Hundreds of scientific research have been undertaken over the years to identify the genes responsible for common human features such as eye color, IQ, and physical and mental disorders.
Patrick Sullivan, MD, FRANZCP, the Yeargan Distinguished Professor of Psychiatry and Genetics at the UNC School of Medicine, and the Psychiatric Genomic Consortium have produced a new packet for the journal Science to give researchers another way to understand human disease, using the power of evolutionary genomics.
“This is a tool that can give us a lot of important hints about human disease,” said Sullivan, who is also a professor at the Karolinska Institute in Stockholm, Sweden. “If we can take a deep dive into your genome, we can get some idea about your ancestors, both human and nonhuman, and observe the impacts of many millions of years of evolution in you.”
What makes us mammals
Every single living organism on the planet has DNA. The self-replicating material serves as a template for organisms to produce specific compounds such as proteins. It should come as no surprise that humans and our closest relatives, chimps, share 98.8% of their genetic material.
While some of our genes have evolved over time, others have remained constant throughout mammalian evolution. These are known as “highly constrained” genes in the scientific community. In many parts of the genome, some human genes have a startling amount of genetic similarities with mice, cows, dogs, cats, bats, and dolphins.
This research project has really given me a much, much deeper understanding of the genome and how the genome is set up. I now use this all the time in trying to understand schizophrenia, suicide, depression, and eating disorders.
Professor Patrick Sullivan
These are the genes that unite us as mammals. According to Sullivan, because these genes have undergone “trial by fire” throughout evolutionary history, these unaffected genomic regions must serve a key function in the organism’s health and genetic makeup.
“Some highly constrained genes can make proteins that are nearly identical in us and in a mouse,” said Sullivan. “That’s crazy because we have probably 60 million years of evolution between us and the mouse. And yet, this protein hasn’t changed so we infer that this protein is doing something really important.”
It might be simpler to see the work of our shared genes when we zoom out to take a more holistic view.
Anatomical structures shared by humans and other mammals include the four-chambered heart, lungs, hair (or fur), skeleton, and milk-producing mammary glands. On a lesser scale, we share comparable fundamental processes such as embryology, cell growth and division, and the creation and operation of synapses that carry neurological chemicals throughout our bodies and brains.
All of which are formed through our shared genetic regions. As a result, if one of these fundamental genes in a mammal is altered or removed, the organism may suffer.
A new way to look at human mental and physical health
Researchers can track a patient’s neurological brain issue or certain psychiatric disorders back to a “big hit” to one of the highly limited genes that are crucial to the nervous system, brain structure, or synapses.

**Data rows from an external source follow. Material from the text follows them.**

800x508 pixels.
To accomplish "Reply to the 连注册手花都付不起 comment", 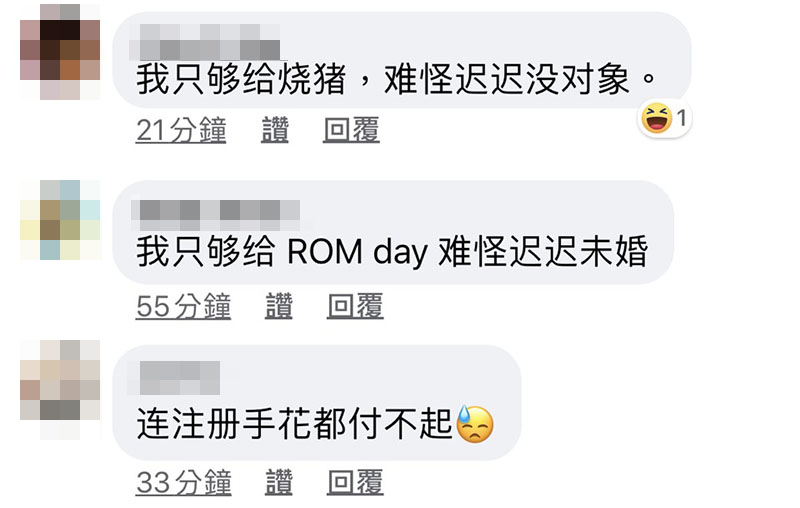I will pyautogui.click(x=356, y=482).
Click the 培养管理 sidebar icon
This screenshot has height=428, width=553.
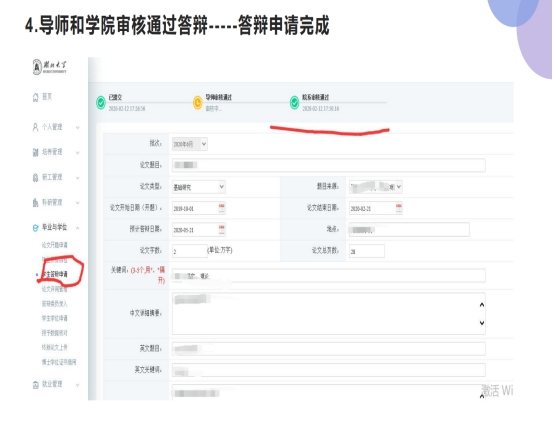pyautogui.click(x=35, y=152)
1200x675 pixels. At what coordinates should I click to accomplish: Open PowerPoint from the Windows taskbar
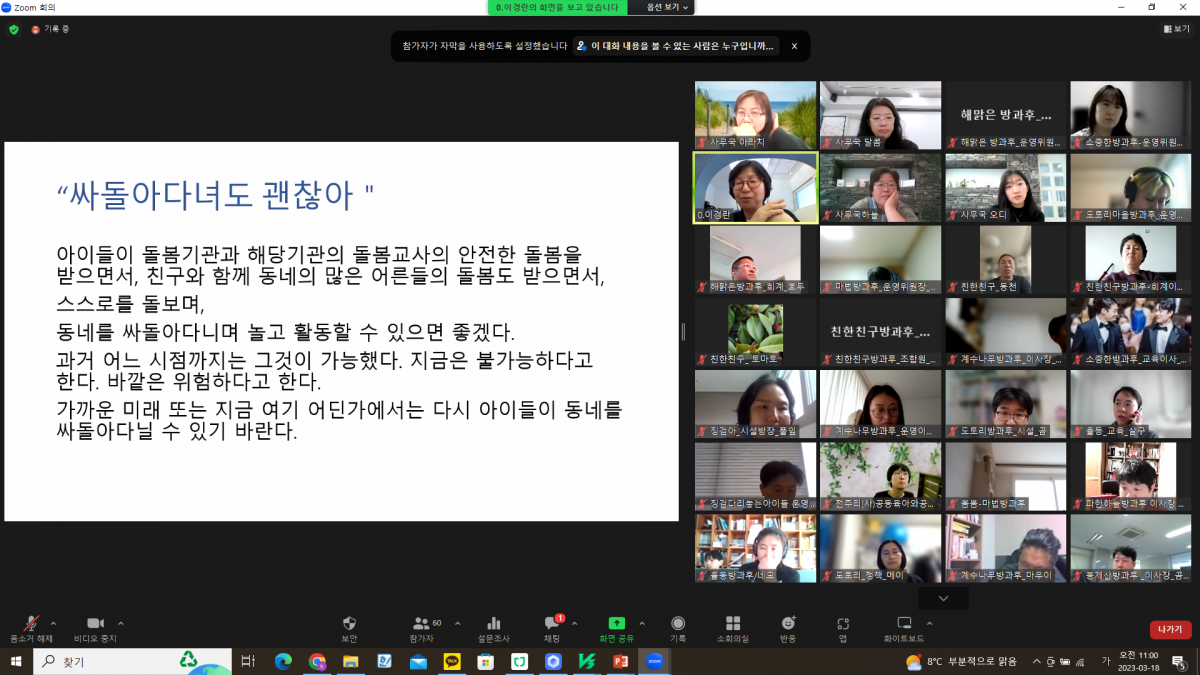(619, 661)
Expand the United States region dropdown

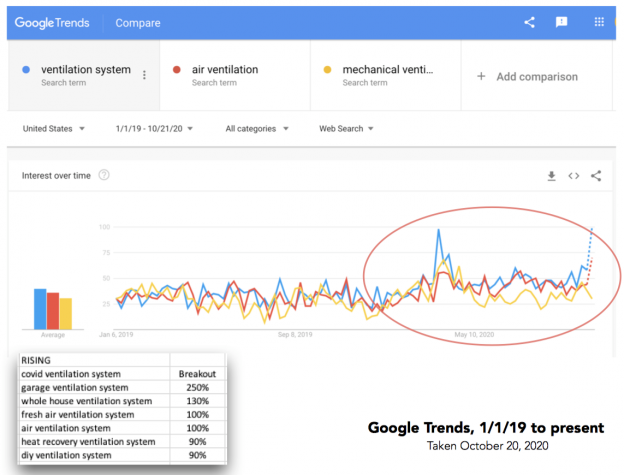[54, 128]
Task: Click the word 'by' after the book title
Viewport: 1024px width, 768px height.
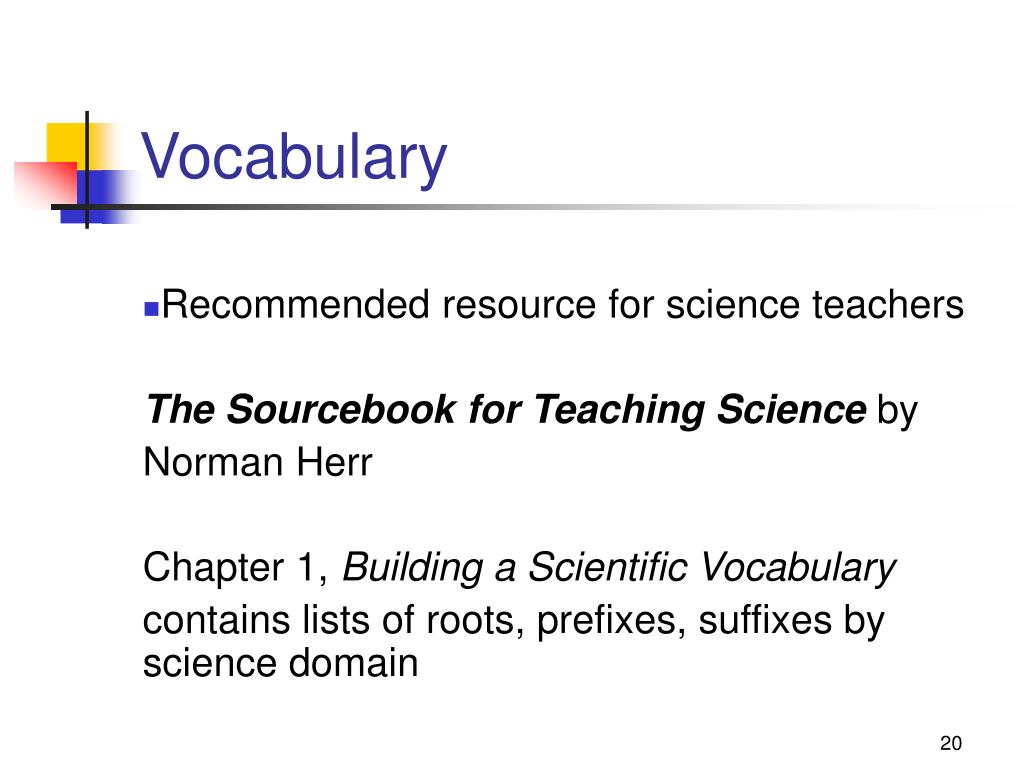Action: [897, 412]
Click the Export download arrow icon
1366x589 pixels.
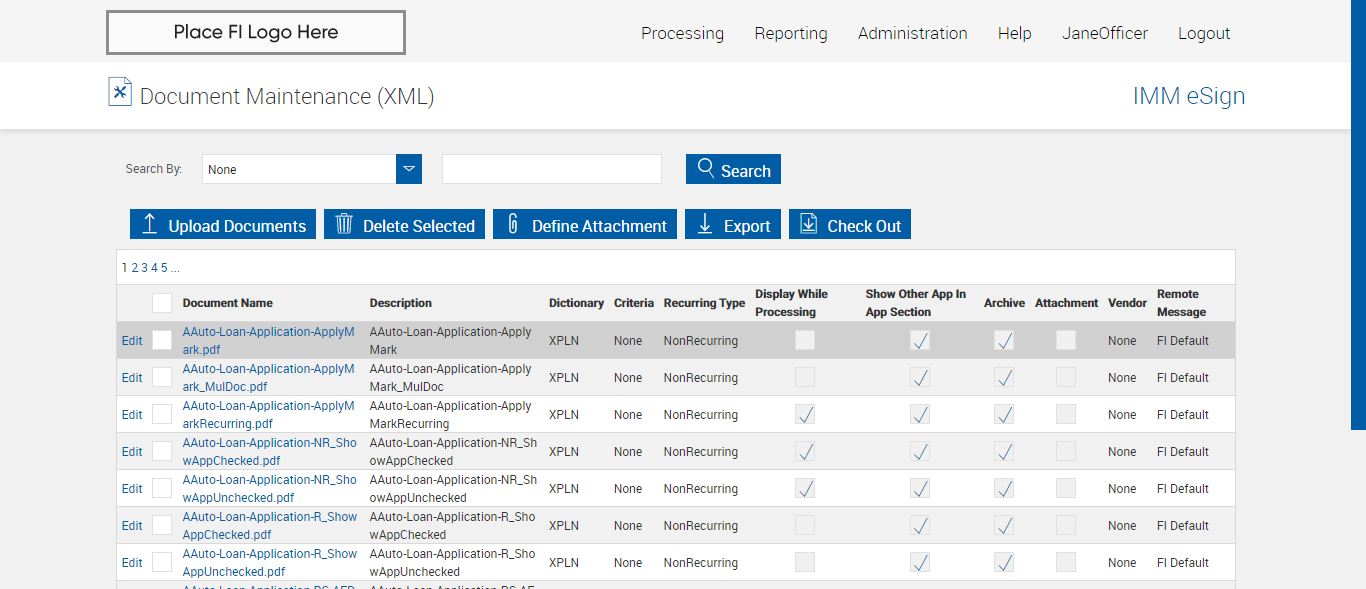point(705,224)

Many scientists have used genome-wide association studies (GWAS) to determine where the genetic risk for a disease is located in the genome. Using genomic techniques and large-size samples, researchers can analyze the entire genome of many populations to find genetic variations, such as single nucleotide polymorphisms (SNPs), associated with a disease or a trait.
While knowing where these variations are in the genome is important, it is also useful to know how or why these genetic variations occurred in the first place. Sullivan believes that other researchers will utilize the new and comprehensive text to derive their own findings on the genetics underpinning a wide range of human disorders.
“As it turns out, a lot of brain traits are actually highly conserved,” said Sullivan, who serves as director of the UNC Suicide Prevention Institute in the Department of Psychiatry. “This research project has really given me a much, much deeper understanding of the genome and how the genome is set up. I now use this all the time in trying to understand schizophrenia, suicide, depression, and eating disorders.”
What this means for future research
As one might expect, the successful development of a human requires a lot of help from proteins and DNA sequences. There are two small sections of human DNA termed regulatory enhancers and regulatory promoters that play critical functions in DNA regulation.
The creation of a human gene is similar to a factory that produces donuts. The amount of dough squeezed out of the machine and onto the baking pan is controlled by regulatory enhancers. Promoters, on the other hand, decide when the dough is squirted onto the tray. At the end of the day, you have a full formed gene.
Researchers like Sullivan may be able to get into the DNA sequences and change the amount of proteins produced by genes, with the goal of lowering the impacts of a genetically based sickness.
“It might be possible to hit the upstream part that controls it, in a very soft way, to see if that actually helps,” says Sullivan.